12 to 18 months old: Continue adding chia seed gel to foods as desired and explore chia pudding recipes. At this age, you can also serve smoothies with chia seed gel for added nutrition, though it would be wise to wait until your baby is self-feeding 3 meals a day and getting the majority of their calories from solid food before offering drinks like smoothies. (At this age it is best to prioritize eating over drinking as the weaning process continues.)

18 to 24 months old: Serve pre-soaked chia seeds however you like! Add chia seed gel to warm cereals, make chia seed pudding overnight, or add pre-soaked chia seeds to smoothies.

For more information on how to cut food for babies, visit our page on Food Sizes & Shapes.

Recipe: Overnight Chia Pudding

bowl of chia pudding topped with sliced bananas

Ingredients

  • 1 banana
  • 1/2 cup coconut milk from a BPA-free can
  • 3 tablespoons chia seeds

Directions

  1. Peel and mash 1 banana in a mixing bowl.
  2. Measure 1/2 cup of coconut milk and pour into the bowl.
  3. Whisk together to combine. Add a few heaping spoonfuls of dry chia seeds and mix well.
  4. Transfer the chia seed mixture to a sealed container and store in the fridge. The chia seed pudding will be ready to eat the following morning.
  5. Prior to serving, take a fork and break up any clumps of chia seeds that have formed overnight. To encourage independent eating, allow your baby to scoop at the pudding with their hands or pre-load your baby’s spoon and hand it over in the air (or for older babies rest the spoon on the edge of the bowl for your baby to pick up independently).

Flavor Pairings

Chia seeds don’t have a ton of flavor, so when serving chia seed pudding or gel, think of ingredients that pair with the base liquid used to make the dish. Coconut milk pairs well with tropical fruits like avocados, bananas, papayas, and pineapples. Almond milk pairs well with apples, pears, and tart berries like blueberries, blackberries, and raspberries. Cow’s milk tends to be naturally sweet, which pairs well with cardamom, cinnamon, vanilla, and other warm spices.

  1. Harvard T.F. Chan School of Public Health. (n.d.).
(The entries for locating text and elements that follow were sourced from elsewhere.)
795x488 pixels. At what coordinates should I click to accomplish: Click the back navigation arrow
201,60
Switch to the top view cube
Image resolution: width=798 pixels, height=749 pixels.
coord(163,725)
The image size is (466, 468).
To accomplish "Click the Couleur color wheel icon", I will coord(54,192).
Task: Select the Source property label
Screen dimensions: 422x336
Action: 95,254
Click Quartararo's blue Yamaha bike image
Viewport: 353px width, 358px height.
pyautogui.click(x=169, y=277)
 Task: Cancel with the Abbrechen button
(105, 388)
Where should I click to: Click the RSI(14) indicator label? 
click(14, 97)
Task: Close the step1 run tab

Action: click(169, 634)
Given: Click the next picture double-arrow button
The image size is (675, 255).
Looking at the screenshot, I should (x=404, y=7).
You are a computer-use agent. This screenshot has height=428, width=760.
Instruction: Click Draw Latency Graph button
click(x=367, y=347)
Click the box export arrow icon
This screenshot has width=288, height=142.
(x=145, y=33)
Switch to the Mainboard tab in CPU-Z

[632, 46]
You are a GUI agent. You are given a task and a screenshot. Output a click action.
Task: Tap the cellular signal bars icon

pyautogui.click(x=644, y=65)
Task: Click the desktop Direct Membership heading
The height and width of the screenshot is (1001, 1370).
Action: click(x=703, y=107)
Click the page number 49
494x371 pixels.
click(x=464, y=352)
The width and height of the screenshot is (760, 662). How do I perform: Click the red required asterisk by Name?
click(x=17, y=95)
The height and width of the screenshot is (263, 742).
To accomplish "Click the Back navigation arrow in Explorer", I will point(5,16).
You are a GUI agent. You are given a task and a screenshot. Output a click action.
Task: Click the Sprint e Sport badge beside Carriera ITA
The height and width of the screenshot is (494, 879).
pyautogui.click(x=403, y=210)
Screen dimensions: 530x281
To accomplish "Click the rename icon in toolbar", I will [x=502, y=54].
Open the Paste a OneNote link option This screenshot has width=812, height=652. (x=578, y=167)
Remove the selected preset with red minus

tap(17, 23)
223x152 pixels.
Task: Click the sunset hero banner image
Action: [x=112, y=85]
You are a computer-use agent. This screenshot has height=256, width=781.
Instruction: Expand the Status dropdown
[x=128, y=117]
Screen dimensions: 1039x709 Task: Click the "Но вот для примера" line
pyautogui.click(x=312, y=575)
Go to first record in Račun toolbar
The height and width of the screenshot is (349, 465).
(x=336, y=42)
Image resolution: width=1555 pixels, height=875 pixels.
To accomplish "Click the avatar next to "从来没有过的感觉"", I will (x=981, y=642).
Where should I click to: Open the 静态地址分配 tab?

The Nutrition Source: Chia Seeds. (website). Retrieved April 4, 2020.
  2. Mordor Intelligence. (n.d.). Global Chia Seeds Market – Analysis of Growth, Trends and Forecast (2020-2025) (website) Retrieved April 4, 2020.
  3. Albunni, BA., Wessels, H., Paschke-Kratzin, A., Fischer, M. (2019). Antibody Cross-Reactivity between Proteins of Chia Seed ( Salvia hispanica L.) and Other Food AllergensJournal of Agricultural and Food Chemistry, 67(26), 7475-7484. doi:10.1021/acs.jafc.9b00875 (website) Retrieved April 4, 2020.